Owsiak "dał czadu" podczas gali "Gazety Wyborczej". "Niech je...nie tymi domami na Srebrnej"
Jerzy Owsiak został laureatem nagrody specjalnej redaktora naczelnego "Gazety Wyborczej". Szef WOŚP dosłownie zawładnął sceną podczas swoich podziekowań za wyróżnienie. Nie obyło sie bez jego osobistych wspomnień związanych z gazetą i nawiązań do tegorocznego finału orkiestry.

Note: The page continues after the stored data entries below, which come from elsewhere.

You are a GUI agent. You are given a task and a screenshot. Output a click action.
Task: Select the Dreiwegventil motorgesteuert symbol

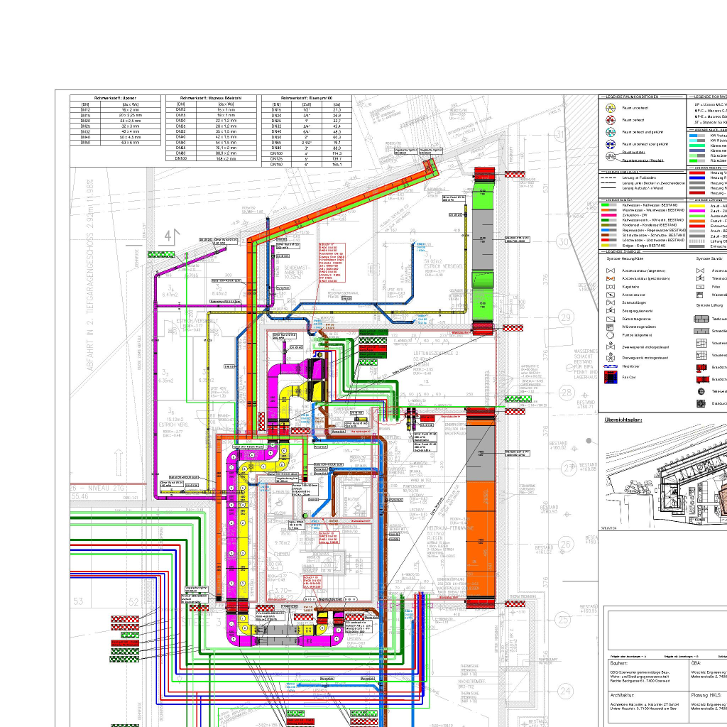tap(610, 358)
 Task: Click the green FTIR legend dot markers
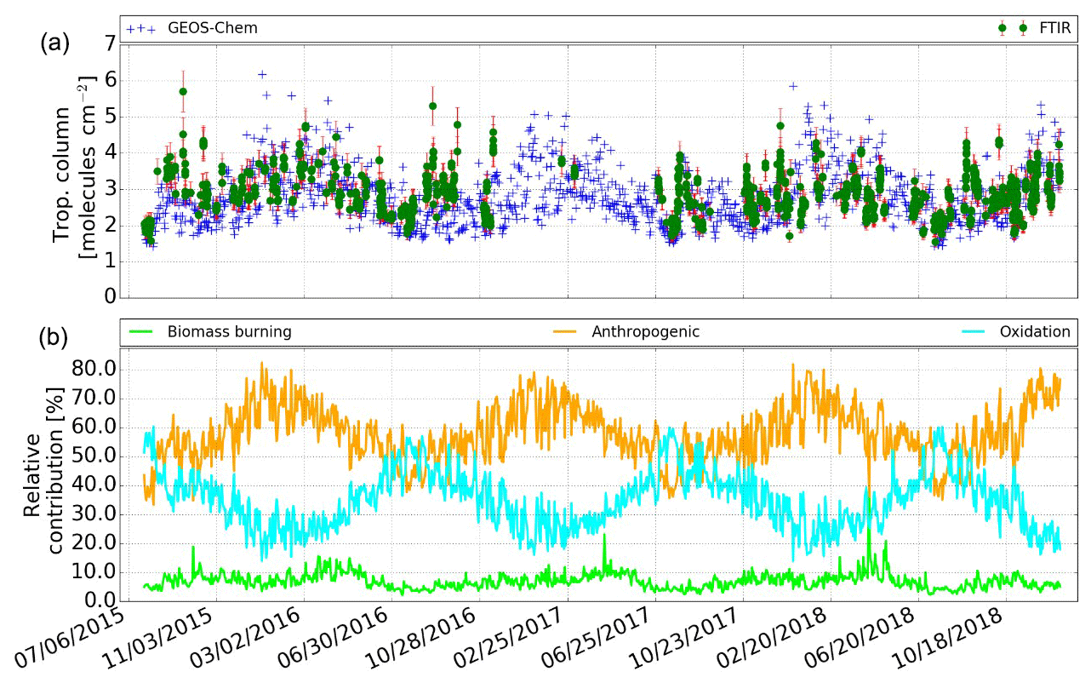coord(1012,28)
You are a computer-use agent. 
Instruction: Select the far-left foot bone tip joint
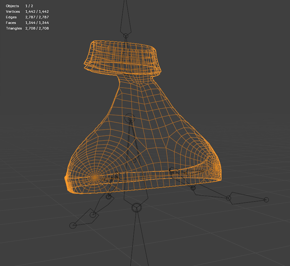pos(73,225)
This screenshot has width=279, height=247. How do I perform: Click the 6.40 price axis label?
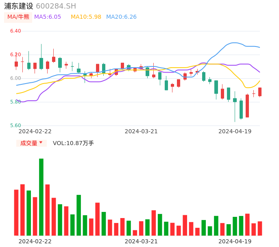pos(15,31)
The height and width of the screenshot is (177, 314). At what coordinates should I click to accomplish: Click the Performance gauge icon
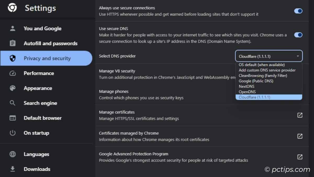tap(13, 73)
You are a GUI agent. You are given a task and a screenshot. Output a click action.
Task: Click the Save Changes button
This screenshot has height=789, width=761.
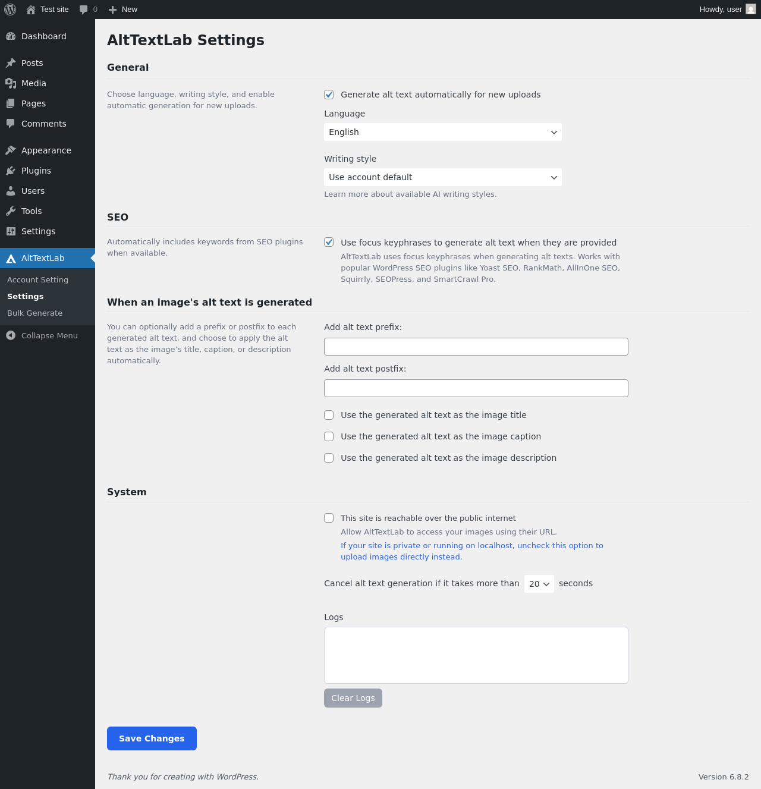point(152,738)
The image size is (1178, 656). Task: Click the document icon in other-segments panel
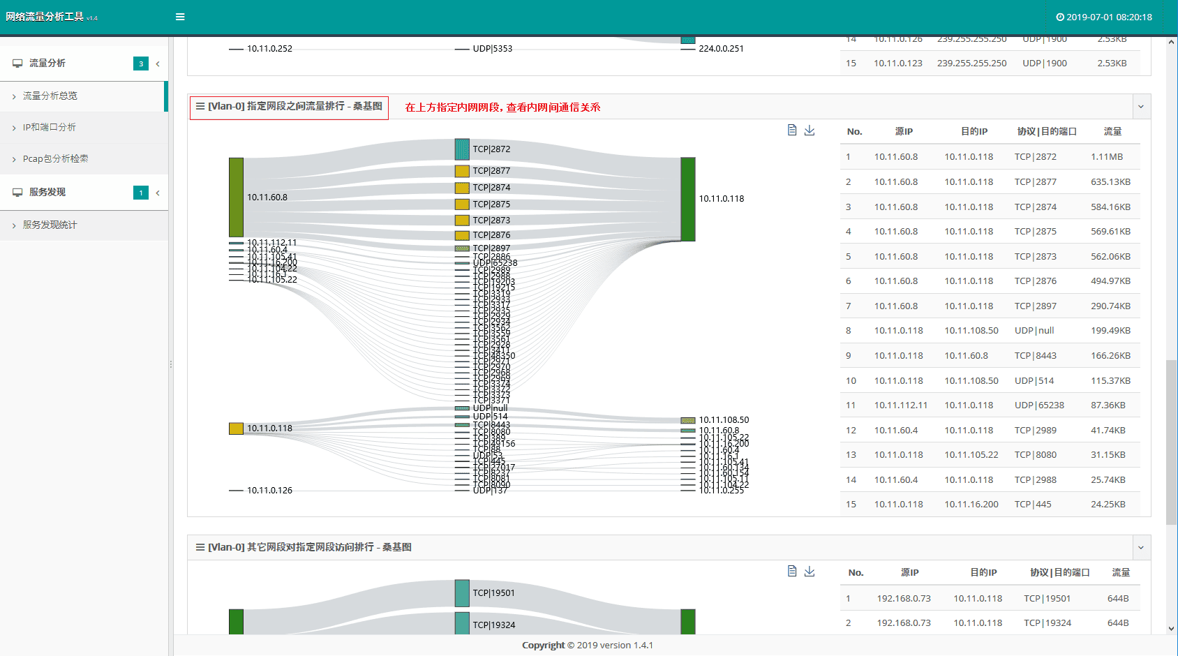coord(792,572)
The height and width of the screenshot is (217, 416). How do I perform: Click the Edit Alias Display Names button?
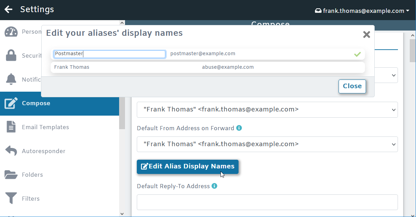pos(188,167)

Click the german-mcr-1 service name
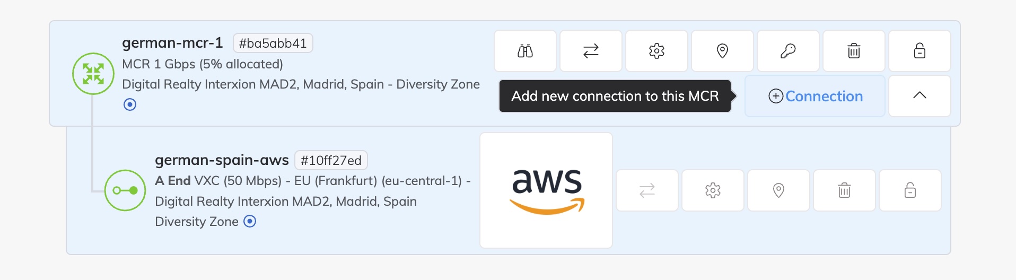172,43
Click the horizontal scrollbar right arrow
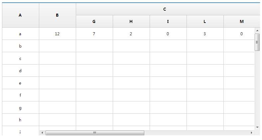 click(x=251, y=133)
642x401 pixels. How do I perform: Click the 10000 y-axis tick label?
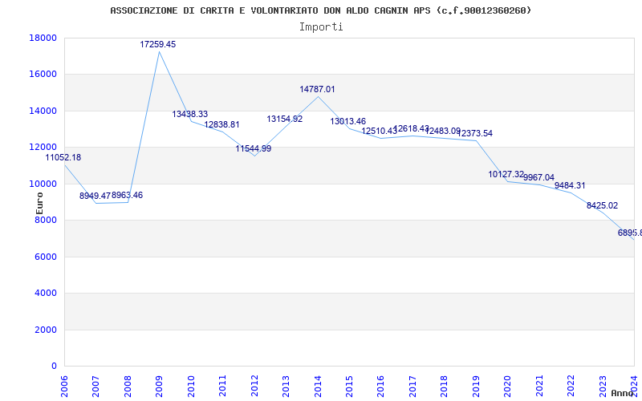pyautogui.click(x=43, y=184)
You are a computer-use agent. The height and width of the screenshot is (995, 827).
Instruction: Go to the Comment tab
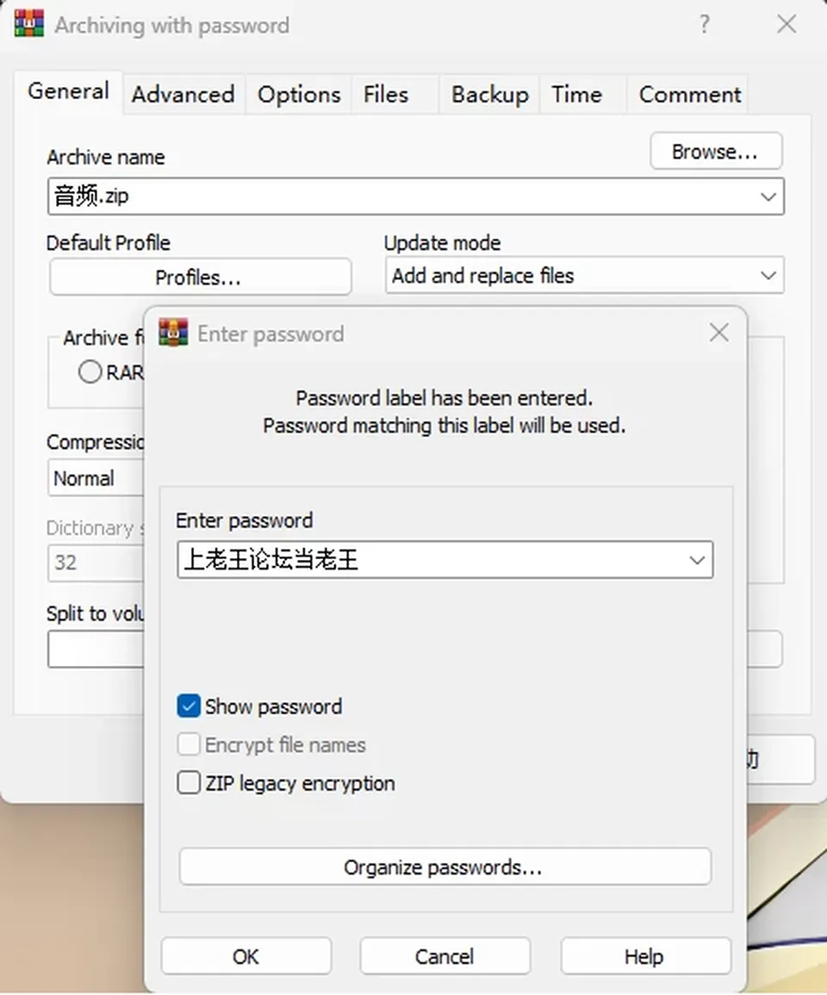(x=689, y=95)
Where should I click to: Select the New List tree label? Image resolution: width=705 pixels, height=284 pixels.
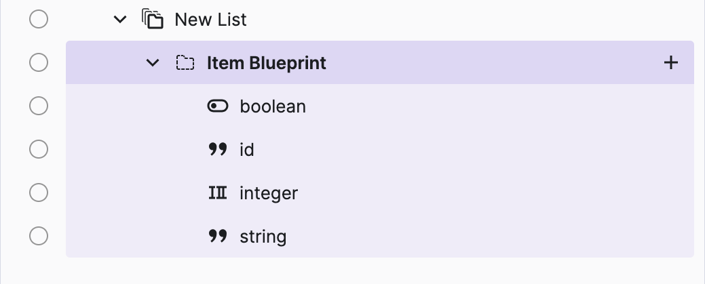pyautogui.click(x=210, y=19)
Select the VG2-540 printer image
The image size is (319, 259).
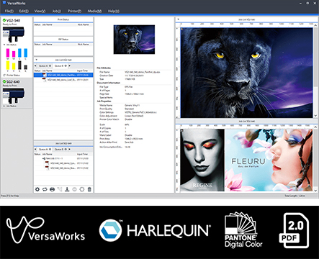click(14, 34)
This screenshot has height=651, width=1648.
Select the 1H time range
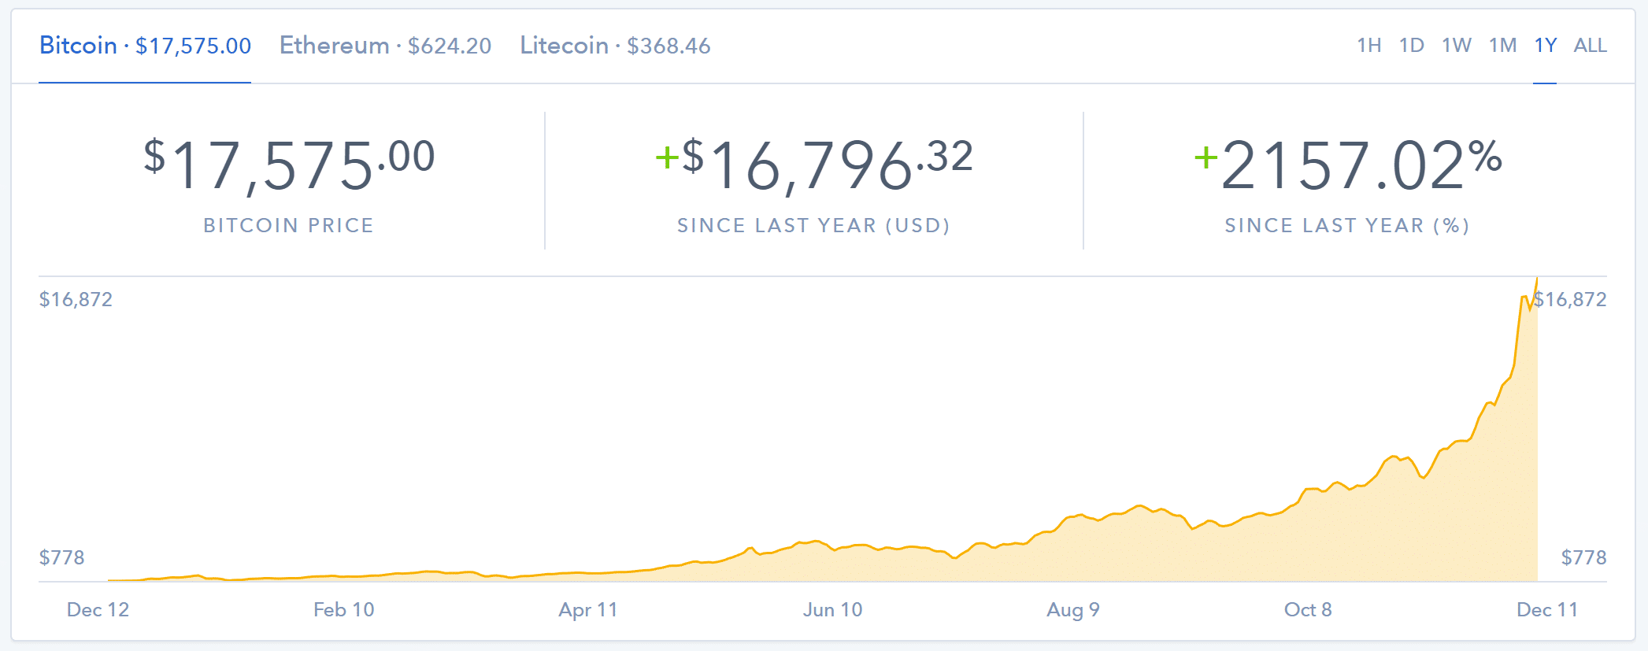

Zażartował, że nie mógł zrozumieć listu z wyrokiem sądu. Stwierdził, że "skoro (Pawłowicz - red.) nie wyleciała w kosmos, to znaczy, że jest niewinny". Jednak wśród żartów Jerzy Owsiak zaapelował też do wszystkich nieco poważniej. – Nie wysyłajcie nikogo w kosmos, bardzo was proszę – mówił.
Na koniec szef WOŚP mówił o wartościach jak jedność i solidarność. Nawoływał, żeby Polacy nie dzielili się, tylko działali wspólnie, tak jak podczas finałów Wielkiej Orkiestry Świątecznej Pomocy. – Niech na tej Srebrnej je...nie dwoma domami, ale naszymi, wspólnymi. To przecież ładne skrzyżowanie jest – żartował Owsiak.